→ **Requirement**: Extract all of the data and reproduce it precisely.

(Pixel coordinate grounding data)
_ _ _ _

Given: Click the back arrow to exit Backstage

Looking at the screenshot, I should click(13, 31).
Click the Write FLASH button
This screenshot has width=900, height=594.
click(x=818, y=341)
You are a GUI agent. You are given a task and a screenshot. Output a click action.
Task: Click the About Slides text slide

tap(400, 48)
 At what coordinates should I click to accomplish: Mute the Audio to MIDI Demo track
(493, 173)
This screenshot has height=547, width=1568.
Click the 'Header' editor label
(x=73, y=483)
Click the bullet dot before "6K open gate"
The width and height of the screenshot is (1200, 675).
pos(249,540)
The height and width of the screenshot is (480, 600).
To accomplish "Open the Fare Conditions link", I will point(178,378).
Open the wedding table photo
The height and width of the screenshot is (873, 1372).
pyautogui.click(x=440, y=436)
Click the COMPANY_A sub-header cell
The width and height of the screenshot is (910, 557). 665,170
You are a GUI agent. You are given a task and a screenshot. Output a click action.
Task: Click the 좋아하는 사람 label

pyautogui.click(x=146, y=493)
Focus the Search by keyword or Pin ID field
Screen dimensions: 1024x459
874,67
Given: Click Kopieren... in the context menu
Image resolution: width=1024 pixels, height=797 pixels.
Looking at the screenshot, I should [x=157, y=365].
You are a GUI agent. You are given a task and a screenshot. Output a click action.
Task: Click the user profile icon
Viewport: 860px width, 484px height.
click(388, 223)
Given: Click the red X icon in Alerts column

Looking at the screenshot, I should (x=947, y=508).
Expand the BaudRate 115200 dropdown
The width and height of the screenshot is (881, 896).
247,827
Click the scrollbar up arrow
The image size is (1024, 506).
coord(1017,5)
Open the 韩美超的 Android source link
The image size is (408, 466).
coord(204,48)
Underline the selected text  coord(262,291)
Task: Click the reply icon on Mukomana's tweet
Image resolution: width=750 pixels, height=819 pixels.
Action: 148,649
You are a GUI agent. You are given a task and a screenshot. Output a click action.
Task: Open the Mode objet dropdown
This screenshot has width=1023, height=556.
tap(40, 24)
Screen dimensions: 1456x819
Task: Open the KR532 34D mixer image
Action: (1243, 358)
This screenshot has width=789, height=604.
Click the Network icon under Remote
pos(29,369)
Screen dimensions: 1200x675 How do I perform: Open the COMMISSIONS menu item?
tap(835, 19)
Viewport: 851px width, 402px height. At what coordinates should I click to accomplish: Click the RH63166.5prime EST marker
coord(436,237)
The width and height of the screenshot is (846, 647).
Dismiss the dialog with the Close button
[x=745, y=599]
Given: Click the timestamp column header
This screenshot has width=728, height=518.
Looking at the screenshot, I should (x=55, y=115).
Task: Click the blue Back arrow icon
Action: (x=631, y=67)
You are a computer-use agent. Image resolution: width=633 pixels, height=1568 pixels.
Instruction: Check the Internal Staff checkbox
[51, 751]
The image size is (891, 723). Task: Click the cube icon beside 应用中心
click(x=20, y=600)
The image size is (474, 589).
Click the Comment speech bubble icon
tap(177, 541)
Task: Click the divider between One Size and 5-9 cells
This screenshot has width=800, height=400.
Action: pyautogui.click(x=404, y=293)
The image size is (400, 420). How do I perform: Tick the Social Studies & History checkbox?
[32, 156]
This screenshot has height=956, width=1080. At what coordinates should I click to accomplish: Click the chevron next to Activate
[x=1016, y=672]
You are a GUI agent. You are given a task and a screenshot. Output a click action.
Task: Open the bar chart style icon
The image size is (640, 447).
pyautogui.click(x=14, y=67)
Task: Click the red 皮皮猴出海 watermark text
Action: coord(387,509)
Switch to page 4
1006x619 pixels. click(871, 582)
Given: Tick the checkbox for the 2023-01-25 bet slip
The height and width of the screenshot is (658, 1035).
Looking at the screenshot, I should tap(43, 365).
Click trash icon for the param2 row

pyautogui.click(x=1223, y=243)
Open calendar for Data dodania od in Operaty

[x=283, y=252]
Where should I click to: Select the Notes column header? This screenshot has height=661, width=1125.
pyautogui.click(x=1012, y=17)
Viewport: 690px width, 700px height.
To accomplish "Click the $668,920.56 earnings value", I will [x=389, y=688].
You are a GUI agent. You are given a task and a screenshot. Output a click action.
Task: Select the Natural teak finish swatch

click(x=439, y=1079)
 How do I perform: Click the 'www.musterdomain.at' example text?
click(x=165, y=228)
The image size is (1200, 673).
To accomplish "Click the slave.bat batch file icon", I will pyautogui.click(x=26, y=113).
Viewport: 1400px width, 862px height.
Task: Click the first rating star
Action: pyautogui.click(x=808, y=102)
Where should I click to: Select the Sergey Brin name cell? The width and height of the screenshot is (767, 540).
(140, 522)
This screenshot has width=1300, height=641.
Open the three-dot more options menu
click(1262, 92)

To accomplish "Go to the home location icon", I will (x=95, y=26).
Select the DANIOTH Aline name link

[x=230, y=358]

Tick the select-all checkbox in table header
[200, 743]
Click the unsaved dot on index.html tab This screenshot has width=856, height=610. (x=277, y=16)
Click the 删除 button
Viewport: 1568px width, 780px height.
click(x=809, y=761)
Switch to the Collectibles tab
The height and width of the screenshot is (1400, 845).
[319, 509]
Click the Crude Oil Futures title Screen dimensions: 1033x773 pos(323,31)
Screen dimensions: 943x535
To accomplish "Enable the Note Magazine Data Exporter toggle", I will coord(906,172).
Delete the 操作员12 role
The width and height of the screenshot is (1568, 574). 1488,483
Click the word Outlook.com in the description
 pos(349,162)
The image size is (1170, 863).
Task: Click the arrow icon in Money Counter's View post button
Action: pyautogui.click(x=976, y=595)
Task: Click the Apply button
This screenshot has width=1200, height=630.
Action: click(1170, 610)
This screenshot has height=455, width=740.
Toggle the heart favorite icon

_ _ _ _

→ **Expected answer**:
Given: Click the back arrow to exit Backstage

Looking at the screenshot, I should click(13, 31).
Click the Write FLASH button
This screenshot has width=900, height=594.
click(x=818, y=341)
You are a GUI agent. You are given a task and a screenshot. Output a click action.
Task: Click the About Slides text slide

tap(400, 48)
 At what coordinates should I click to accomplish: Mute the Audio to MIDI Demo track
(493, 173)
This screenshot has height=547, width=1568.
Click the 'Header' editor label
(x=73, y=483)
Click the bullet dot before "6K open gate"
The width and height of the screenshot is (1200, 675).
pos(249,540)
The height and width of the screenshot is (480, 600).
To accomplish "Open the Fare Conditions link", I will point(178,378).
Open the wedding table photo
The height and width of the screenshot is (873, 1372).
pyautogui.click(x=440, y=436)
Click the COMPANY_A sub-header cell
The width and height of the screenshot is (910, 557). 665,170
You are a GUI agent. You are given a task and a screenshot. Output a click action.
Task: Click the 좋아하는 사람 label

pyautogui.click(x=146, y=493)
Focus the Search by keyword or Pin ID field
Screen dimensions: 1024x459
874,67
Given: Click Kopieren... in the context menu
Image resolution: width=1024 pixels, height=797 pixels.
Looking at the screenshot, I should [x=157, y=365].
You are a GUI agent. You are given a task and a screenshot. Output a click action.
Task: Click the user profile icon
Viewport: 860px width, 484px height.
click(388, 223)
Given: Click the red X icon in Alerts column

Looking at the screenshot, I should (x=947, y=508).
Expand the BaudRate 115200 dropdown
The width and height of the screenshot is (881, 896).
247,827
Click the scrollbar up arrow
The image size is (1024, 506).
coord(1017,5)
Open the 韩美超的 Android source link
The image size is (408, 466).
coord(204,48)
Underline the selected text  coord(262,291)
Task: Click the reply icon on Mukomana's tweet
Image resolution: width=750 pixels, height=819 pixels.
Action: 148,649
You are a GUI agent. You are given a task and a screenshot. Output a click action.
Task: Open the Mode objet dropdown
This screenshot has width=1023, height=556.
tap(40, 24)
Screen dimensions: 1456x819
Task: Open the KR532 34D mixer image
Action: (1243, 358)
This screenshot has width=789, height=604.
Click the Network icon under Remote
pos(29,369)
Screen dimensions: 1200x675 How do I perform: Open the COMMISSIONS menu item?
tap(835, 19)
Viewport: 851px width, 402px height. At what coordinates should I click to accomplish: Click the RH63166.5prime EST marker
coord(436,237)
The width and height of the screenshot is (846, 647).
Dismiss the dialog with the Close button
[x=745, y=599]
Given: Click the timestamp column header
This screenshot has width=728, height=518.
Looking at the screenshot, I should (x=55, y=115).
Task: Click the blue Back arrow icon
Action: (x=631, y=67)
You are a computer-use agent. Image resolution: width=633 pixels, height=1568 pixels.
Instruction: Check the Internal Staff checkbox
[51, 751]
The image size is (891, 723). Task: Click the cube icon beside 应用中心
click(x=20, y=600)
The image size is (474, 589).
Click the Comment speech bubble icon
tap(177, 541)
Task: Click the divider between One Size and 5-9 cells
This screenshot has width=800, height=400.
Action: pyautogui.click(x=404, y=293)
The image size is (400, 420). How do I perform: Tick the Social Studies & History checkbox?
[32, 156]
This screenshot has height=956, width=1080. At what coordinates should I click to accomplish: Click the chevron next to Activate
[x=1016, y=672]
You are a GUI agent. You are given a task and a screenshot. Output a click action.
Task: Open the bar chart style icon
The image size is (640, 447).
pyautogui.click(x=14, y=67)
Task: Click the red 皮皮猴出海 watermark text
Action: coord(387,509)
Switch to page 4
1006x619 pixels. click(871, 582)
Given: Tick the checkbox for the 2023-01-25 bet slip
The height and width of the screenshot is (658, 1035).
Looking at the screenshot, I should tap(43, 365).
Click trash icon for the param2 row

pyautogui.click(x=1223, y=243)
Open calendar for Data dodania od in Operaty

[x=283, y=252]
Where should I click to: Select the Notes column header? This screenshot has height=661, width=1125.
pyautogui.click(x=1012, y=17)
Viewport: 690px width, 700px height.
To accomplish "Click the $668,920.56 earnings value", I will [x=389, y=688].
You are a GUI agent. You are given a task and a screenshot. Output a click action.
Task: Select the Natural teak finish swatch

click(x=439, y=1079)
 How do I perform: Click the 'www.musterdomain.at' example text?
click(x=165, y=228)
The image size is (1200, 673).
To accomplish "Click the slave.bat batch file icon", I will pyautogui.click(x=26, y=113).
Viewport: 1400px width, 862px height.
Task: Click the first rating star
Action: pyautogui.click(x=808, y=102)
Where should I click to: Select the Sergey Brin name cell? The width and height of the screenshot is (767, 540).
(140, 522)
This screenshot has width=1300, height=641.
Open the three-dot more options menu
click(1262, 92)

To accomplish "Go to the home location icon", I will (x=95, y=26).
Select the DANIOTH Aline name link

[x=230, y=358]

Tick the select-all checkbox in table header
[200, 743]
Click the unsaved dot on index.html tab This screenshot has width=856, height=610. (x=277, y=16)
Click the 删除 button
Viewport: 1568px width, 780px height.
click(x=809, y=761)
Switch to the Collectibles tab
The height and width of the screenshot is (1400, 845).
[319, 509]
Click the Crude Oil Futures title Screen dimensions: 1033x773 pos(323,31)
Screen dimensions: 943x535
To accomplish "Enable the Note Magazine Data Exporter toggle", I will coord(906,172).
Delete the 操作员12 role
The width and height of the screenshot is (1568, 574). 1488,483
Click the word Outlook.com in the description
 pos(349,162)
The image size is (1170, 863).
Task: Click the arrow icon in Money Counter's View post button
Action: pyautogui.click(x=976, y=595)
Task: Click the Apply button
This screenshot has width=1200, height=630.
Action: click(1170, 610)
This screenshot has height=455, width=740.
Toggle the heart favorite icon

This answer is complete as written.